Data under study:
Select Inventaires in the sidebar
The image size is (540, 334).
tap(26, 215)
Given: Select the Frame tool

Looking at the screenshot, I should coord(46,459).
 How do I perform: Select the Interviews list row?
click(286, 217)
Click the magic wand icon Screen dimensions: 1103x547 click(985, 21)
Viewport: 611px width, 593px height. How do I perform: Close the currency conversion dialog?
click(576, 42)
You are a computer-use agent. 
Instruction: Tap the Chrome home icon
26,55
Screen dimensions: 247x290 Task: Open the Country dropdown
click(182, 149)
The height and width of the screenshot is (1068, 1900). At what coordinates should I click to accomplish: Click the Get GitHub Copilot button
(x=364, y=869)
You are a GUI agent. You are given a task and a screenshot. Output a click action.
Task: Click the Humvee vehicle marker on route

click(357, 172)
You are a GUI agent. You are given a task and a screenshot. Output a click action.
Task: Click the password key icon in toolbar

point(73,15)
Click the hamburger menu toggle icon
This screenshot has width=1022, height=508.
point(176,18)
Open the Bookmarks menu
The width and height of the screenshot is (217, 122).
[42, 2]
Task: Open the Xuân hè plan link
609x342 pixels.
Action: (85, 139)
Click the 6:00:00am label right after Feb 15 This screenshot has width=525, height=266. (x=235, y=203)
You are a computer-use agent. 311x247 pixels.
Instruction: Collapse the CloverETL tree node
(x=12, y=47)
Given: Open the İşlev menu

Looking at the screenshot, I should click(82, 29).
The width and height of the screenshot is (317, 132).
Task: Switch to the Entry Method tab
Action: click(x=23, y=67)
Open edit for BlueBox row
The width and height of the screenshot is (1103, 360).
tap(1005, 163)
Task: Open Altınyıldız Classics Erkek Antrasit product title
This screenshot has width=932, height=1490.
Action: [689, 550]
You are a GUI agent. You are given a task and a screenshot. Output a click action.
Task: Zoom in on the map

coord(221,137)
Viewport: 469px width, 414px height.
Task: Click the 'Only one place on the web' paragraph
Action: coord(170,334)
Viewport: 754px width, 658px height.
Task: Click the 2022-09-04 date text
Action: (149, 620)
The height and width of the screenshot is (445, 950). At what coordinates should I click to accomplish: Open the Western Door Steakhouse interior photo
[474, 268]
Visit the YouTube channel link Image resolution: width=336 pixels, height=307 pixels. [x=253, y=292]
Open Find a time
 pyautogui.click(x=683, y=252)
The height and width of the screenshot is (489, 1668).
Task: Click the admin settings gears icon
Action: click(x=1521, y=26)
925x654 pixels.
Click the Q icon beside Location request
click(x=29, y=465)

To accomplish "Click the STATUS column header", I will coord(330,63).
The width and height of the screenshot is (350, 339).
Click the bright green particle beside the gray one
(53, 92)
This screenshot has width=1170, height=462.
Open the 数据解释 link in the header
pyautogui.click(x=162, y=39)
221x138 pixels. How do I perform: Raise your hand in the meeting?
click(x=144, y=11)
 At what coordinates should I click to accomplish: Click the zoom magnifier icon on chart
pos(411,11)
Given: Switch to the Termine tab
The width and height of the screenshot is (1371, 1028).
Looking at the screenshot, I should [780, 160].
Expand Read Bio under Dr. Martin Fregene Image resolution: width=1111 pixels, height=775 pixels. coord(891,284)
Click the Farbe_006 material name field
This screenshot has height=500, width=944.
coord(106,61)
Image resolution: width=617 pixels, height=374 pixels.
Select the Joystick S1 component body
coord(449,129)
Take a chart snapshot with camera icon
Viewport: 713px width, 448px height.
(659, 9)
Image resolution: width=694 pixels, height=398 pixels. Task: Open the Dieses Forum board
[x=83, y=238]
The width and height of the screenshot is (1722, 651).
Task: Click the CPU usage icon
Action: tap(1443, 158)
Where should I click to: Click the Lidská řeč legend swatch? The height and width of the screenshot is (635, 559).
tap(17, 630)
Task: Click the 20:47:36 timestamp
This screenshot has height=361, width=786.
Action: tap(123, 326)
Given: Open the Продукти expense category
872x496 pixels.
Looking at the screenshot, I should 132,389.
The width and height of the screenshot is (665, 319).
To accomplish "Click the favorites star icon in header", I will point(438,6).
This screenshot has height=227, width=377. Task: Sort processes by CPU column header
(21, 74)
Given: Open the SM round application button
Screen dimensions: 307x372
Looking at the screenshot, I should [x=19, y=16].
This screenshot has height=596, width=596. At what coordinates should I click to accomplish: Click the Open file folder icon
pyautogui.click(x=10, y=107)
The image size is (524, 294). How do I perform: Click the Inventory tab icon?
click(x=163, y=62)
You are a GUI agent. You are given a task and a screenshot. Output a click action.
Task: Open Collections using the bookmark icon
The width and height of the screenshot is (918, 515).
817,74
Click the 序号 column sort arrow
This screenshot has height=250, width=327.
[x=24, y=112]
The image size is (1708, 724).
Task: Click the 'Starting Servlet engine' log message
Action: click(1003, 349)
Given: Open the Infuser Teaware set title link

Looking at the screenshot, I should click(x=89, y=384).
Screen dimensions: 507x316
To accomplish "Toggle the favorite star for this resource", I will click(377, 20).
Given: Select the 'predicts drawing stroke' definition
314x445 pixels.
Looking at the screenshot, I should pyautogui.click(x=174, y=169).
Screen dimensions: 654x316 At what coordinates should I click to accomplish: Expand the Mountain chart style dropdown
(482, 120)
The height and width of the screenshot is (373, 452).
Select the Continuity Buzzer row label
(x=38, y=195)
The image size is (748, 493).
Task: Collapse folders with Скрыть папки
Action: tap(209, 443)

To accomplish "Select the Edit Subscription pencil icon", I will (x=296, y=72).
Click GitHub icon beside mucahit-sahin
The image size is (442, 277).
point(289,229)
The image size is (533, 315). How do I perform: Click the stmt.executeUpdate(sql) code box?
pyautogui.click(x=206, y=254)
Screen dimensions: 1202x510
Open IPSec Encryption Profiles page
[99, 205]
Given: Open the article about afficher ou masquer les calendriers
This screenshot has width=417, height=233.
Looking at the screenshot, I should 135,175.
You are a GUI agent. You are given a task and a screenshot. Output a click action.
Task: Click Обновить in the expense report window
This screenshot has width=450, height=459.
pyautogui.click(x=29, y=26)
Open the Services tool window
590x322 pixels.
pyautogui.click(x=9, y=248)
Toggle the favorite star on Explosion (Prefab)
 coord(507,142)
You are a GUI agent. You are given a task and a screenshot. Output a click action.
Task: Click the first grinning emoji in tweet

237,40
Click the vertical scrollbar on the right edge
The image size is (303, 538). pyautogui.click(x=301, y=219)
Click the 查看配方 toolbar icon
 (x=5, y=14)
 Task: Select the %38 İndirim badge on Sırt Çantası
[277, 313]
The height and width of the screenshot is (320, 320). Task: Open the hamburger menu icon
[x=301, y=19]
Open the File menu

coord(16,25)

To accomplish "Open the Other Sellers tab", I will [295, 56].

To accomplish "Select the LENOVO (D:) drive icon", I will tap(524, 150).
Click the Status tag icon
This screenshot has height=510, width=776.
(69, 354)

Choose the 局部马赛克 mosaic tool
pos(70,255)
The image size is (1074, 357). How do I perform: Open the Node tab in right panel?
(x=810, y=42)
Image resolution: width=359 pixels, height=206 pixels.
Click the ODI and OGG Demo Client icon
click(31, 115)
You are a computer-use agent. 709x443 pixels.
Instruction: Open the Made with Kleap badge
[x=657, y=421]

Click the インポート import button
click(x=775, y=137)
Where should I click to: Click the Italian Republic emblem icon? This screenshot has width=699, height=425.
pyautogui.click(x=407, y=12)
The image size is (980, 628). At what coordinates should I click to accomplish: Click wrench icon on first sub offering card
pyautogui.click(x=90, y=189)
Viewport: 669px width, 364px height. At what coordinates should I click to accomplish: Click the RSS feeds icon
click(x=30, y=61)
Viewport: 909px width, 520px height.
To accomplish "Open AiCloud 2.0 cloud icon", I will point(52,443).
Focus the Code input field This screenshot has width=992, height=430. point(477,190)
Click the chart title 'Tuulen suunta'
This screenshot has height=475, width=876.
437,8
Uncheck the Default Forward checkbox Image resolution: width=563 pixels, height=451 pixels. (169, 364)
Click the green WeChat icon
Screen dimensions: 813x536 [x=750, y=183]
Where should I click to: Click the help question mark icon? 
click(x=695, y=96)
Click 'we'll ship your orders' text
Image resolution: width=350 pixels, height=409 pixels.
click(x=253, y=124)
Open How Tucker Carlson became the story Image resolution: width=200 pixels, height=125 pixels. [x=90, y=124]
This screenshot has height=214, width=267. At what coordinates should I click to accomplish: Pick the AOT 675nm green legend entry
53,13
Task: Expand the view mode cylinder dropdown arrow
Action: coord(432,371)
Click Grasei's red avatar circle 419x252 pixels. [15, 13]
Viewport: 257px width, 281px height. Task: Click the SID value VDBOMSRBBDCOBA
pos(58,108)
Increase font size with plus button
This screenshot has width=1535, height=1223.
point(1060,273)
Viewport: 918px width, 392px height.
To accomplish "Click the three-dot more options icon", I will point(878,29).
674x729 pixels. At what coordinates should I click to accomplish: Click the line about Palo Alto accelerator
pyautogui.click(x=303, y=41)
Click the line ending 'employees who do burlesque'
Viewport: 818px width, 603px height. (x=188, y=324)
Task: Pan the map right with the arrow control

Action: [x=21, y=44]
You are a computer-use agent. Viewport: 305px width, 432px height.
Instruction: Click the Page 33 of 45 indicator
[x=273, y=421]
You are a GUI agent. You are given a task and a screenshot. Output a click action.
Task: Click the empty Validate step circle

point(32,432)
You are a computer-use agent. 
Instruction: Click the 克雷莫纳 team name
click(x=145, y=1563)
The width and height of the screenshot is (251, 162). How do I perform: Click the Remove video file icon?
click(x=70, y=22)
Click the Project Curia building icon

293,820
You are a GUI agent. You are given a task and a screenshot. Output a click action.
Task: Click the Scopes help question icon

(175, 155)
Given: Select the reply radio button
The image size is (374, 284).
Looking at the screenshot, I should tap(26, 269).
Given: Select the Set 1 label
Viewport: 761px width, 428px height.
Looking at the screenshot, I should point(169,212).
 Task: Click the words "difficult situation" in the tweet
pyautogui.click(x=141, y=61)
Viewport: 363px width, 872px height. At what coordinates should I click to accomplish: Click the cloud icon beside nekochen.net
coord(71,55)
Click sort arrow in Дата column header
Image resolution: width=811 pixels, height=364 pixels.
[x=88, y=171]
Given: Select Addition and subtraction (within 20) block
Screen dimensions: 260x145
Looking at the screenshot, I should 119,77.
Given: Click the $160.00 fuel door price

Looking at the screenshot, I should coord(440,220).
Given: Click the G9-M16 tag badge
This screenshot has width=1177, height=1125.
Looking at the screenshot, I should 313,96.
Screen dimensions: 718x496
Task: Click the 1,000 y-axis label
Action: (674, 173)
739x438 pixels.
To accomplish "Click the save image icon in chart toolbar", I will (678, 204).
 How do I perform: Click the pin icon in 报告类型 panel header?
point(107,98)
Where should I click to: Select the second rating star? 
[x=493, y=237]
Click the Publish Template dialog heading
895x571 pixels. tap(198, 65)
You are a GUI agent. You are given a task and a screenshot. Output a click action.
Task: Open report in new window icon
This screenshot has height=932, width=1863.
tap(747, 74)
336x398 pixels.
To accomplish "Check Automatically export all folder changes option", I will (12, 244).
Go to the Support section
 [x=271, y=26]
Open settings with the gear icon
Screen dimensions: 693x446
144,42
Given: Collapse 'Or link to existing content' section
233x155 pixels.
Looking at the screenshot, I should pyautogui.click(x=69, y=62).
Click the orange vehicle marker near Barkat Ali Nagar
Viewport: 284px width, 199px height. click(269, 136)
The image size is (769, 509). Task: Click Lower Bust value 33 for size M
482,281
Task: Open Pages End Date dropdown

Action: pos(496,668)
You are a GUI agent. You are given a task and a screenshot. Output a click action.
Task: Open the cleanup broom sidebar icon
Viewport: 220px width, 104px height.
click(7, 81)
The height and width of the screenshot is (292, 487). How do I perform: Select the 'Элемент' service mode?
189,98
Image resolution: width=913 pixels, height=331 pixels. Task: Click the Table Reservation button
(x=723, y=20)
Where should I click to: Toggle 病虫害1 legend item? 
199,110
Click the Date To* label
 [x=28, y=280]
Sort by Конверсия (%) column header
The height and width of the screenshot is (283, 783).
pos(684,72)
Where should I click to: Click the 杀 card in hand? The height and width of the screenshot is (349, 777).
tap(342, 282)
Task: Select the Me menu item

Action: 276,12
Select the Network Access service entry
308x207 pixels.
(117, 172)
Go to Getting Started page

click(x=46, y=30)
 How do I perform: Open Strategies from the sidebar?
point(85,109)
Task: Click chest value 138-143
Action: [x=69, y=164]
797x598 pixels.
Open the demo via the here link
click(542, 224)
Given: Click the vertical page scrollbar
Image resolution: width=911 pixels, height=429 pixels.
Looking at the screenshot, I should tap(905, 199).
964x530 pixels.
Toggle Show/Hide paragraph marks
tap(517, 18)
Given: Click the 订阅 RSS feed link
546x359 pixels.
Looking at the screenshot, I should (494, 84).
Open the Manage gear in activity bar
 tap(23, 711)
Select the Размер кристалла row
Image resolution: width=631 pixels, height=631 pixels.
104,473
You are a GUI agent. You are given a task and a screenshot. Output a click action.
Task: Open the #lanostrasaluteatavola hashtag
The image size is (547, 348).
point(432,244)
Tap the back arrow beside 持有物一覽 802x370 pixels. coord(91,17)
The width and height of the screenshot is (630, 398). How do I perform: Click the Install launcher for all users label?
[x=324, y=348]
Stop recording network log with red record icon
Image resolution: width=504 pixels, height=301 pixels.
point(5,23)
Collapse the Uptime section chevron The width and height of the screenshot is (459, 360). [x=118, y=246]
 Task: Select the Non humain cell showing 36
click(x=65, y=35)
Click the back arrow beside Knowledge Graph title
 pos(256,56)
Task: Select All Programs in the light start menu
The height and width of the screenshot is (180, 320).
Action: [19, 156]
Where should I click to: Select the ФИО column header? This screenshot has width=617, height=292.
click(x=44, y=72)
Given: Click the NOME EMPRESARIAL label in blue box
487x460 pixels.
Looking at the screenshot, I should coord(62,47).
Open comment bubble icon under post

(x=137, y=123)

What you have to do: I need every line of the material that includes "window", so please copy them out.

Written answer:
Task: Click Обновить in the expense report window
Open the Services tool window
Task: Open report in new window icon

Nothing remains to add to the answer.